City Leaders Decide How To Use Discretionary Funds

Dallas City Council Chambers
Dallas City Council Chambers | Image by City of Dallas

Dallas City Council members and Mayor Eric Johnson have determined where their discretionary funds from the 2024 Bond Program will go, with much of the funding being allocated toward parks, streets, and homelessness response.

Last week, the council voted to move forward with funding allocations for the $1.25 billion bond program, which includes $75 million in discretionary funds, as previously reported by The Dallas Express.

The funding is split evenly between the 15 members of the horseshoe, giving each official $5 million of discretionary funding. Officials are at liberty to determine how the $5 million will be spent in their district.
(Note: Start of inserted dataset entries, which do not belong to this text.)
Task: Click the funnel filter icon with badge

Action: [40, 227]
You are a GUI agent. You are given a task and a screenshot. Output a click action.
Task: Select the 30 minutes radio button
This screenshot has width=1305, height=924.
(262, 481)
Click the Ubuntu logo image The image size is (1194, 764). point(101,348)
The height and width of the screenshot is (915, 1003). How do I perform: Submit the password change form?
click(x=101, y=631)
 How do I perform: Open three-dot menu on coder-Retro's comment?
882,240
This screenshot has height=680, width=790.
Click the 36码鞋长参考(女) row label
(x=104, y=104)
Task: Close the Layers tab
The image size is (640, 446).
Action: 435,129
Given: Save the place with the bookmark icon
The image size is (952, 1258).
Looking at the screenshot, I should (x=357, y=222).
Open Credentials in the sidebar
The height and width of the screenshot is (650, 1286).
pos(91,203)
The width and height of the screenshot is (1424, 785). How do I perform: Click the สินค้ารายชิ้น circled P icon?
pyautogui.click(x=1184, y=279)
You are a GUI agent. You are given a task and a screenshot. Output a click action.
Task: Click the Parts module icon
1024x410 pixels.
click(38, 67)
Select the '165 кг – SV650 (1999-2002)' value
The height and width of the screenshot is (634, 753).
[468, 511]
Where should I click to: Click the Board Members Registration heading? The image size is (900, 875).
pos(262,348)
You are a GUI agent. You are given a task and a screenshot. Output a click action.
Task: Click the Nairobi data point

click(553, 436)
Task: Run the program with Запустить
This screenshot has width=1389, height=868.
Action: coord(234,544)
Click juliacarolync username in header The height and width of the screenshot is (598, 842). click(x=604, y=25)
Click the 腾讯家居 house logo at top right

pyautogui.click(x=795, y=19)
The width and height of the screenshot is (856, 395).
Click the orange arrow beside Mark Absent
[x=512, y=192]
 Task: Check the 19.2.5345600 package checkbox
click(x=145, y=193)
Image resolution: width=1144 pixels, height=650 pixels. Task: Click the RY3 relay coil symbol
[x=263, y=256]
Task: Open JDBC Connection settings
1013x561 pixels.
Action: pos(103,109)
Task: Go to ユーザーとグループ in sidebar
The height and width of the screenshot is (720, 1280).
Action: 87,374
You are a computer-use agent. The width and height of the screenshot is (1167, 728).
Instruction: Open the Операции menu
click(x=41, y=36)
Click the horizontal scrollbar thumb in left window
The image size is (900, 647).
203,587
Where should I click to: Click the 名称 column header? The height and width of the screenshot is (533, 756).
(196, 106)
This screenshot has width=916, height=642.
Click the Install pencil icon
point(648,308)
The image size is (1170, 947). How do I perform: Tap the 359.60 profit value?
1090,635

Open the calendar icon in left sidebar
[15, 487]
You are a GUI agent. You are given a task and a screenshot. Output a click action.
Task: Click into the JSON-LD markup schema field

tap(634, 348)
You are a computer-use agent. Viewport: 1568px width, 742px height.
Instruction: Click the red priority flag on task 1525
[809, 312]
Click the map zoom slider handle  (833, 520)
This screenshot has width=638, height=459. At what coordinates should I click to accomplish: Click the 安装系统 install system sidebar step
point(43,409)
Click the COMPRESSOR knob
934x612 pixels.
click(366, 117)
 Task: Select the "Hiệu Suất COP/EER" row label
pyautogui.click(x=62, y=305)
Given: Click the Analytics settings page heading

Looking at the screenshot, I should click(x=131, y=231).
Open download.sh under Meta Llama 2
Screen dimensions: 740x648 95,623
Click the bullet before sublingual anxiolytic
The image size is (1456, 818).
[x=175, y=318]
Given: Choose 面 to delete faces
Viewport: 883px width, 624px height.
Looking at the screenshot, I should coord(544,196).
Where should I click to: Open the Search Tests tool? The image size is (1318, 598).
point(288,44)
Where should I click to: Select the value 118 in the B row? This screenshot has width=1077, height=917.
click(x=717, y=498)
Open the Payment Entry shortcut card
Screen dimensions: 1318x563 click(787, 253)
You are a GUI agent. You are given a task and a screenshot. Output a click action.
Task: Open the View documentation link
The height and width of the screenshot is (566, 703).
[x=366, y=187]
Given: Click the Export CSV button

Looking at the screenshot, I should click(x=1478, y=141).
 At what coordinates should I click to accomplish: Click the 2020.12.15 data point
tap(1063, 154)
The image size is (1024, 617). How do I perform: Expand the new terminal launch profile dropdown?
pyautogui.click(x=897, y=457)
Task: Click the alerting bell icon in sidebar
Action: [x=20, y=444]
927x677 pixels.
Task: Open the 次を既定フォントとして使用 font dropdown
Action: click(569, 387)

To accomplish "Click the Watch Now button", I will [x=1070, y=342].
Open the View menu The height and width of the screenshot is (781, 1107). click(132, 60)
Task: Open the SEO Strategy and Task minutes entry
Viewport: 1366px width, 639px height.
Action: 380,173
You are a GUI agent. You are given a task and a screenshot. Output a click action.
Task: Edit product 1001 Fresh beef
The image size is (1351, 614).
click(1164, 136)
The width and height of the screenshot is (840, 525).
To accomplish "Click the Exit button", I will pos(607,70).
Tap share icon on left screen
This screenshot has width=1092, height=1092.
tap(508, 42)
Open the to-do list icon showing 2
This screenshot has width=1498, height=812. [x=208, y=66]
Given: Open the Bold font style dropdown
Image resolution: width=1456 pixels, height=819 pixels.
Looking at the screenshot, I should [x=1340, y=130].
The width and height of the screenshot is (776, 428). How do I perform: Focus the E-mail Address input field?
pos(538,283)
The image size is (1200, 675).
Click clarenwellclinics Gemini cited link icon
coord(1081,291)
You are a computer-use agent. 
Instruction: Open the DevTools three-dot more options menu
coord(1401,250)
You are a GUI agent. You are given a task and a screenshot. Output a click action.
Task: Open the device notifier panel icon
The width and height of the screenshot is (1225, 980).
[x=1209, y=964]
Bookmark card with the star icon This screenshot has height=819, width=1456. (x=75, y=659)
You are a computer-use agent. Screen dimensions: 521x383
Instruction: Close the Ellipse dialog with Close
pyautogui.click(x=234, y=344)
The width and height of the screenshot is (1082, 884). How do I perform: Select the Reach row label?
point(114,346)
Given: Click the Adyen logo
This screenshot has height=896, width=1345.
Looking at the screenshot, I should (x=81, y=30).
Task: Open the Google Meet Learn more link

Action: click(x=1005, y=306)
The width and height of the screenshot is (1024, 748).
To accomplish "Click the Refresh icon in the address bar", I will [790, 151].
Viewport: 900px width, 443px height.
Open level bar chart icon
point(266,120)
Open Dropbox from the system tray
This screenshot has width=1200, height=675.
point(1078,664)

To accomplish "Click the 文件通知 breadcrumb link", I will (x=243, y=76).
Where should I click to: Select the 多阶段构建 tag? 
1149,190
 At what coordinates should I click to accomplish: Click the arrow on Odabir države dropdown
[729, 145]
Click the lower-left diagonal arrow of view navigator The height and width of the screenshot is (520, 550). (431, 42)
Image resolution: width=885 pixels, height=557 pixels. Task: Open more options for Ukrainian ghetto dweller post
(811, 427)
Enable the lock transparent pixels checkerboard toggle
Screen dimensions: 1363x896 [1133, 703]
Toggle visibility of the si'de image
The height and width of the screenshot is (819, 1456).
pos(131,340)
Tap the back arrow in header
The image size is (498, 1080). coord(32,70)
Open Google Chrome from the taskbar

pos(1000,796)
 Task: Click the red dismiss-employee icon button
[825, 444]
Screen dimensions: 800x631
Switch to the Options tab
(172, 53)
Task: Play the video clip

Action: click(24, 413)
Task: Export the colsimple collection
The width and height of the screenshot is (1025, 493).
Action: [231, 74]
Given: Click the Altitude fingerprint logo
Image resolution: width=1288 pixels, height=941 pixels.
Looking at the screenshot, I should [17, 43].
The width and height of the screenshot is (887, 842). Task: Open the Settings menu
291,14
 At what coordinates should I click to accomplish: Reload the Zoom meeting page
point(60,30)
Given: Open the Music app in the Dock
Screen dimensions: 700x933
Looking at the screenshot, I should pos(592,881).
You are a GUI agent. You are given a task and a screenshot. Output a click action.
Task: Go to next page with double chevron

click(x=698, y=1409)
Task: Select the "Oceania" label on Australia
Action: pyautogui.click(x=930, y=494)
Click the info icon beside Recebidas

The propositions are not yet set in stone: They will be finalized when the council officially calls for the bond election to be held in May, which it is scheduled to do next Wednesday.

Mayor Johnson and Council Member Cara Mendelsohn (D12) each directed the entirety of their $5 million to parks.

Along with funding from other council members, a total of $32,970,000 in discretionary funds are set to be used for parks, shifting the total allocation for parks in the bond package from $310,500,000 to $343,470,000, according to a Wednesday presentation from City staff.

Other council members directed their discretionary funds toward streets, homelessness response, and economic development. A total of $16.5 million in discretionary funds is being used for streets, while $10.5 million is going toward homelessness, and $8 million is going toward economic development.


Mendelsohn explained to The Dallas Express that the same mechanisms for fiscal accountability and transparency in place for the other City dollars also apply to the discretionary funds.

“There is just as much accountability for the $5 million that’s being called discretionary as there is for any other dollar in the bond package,” she said, explaining that the discretionary funds will be under the same oversight as other City expenditures.

“Council members had to put it in writing what the money would be used for. It’s published … just like any other project,” Mendelsohn continued. “If the council member was picking projects or use of money that did not reflect the district, well, now the district knows. Maybe that would influence what they think about that council member. … So that’s the transparency.”

Mendelsohn maintained her support for the inclusion of discretionary funds in the bond proposition, explaining that individual council members better understand the needs of their district than the council as a whole.

“I think allowing council members to pick these most urgent, everyday, ongoing problems … is a good thing,” she said.

Moving forward, City staff are working with council members to refine a list of projects that will be funded through the bond program. The list will be finalized by the end of February, according to the staff’s briefing on Wednesday.

Staff also shared a plan on Wednesday for dividing the $100.2 million in housing dollars. The proposition includes directing 40% of the funding toward infrastructure projects and the other 60% toward gap financing, grants, and private loans.


However, Council Member Kathy Stewart (D10) questioned why this information was shared so late in the bond process.

“We’ve asked a lot of times … around the horseshoe about … the plans for the housing dollars,” she noted. “It’s curious to me that this is just coming up now that we understand how this needs to be allocated in the propositions going forward.”

“In the future, if you could just give us all the information you can possibly think of earlier in the process, I think that could help us as we make decisions,” she told staff. “This feels like new information coming late in the conversation.”

The 2024 Bond Program, along with overall fiscal responsibility at City Hall, was also discussed on Tuesday by Mendelsohn during an event with the Metroplex Civic & Business Association, as previously reported by DX.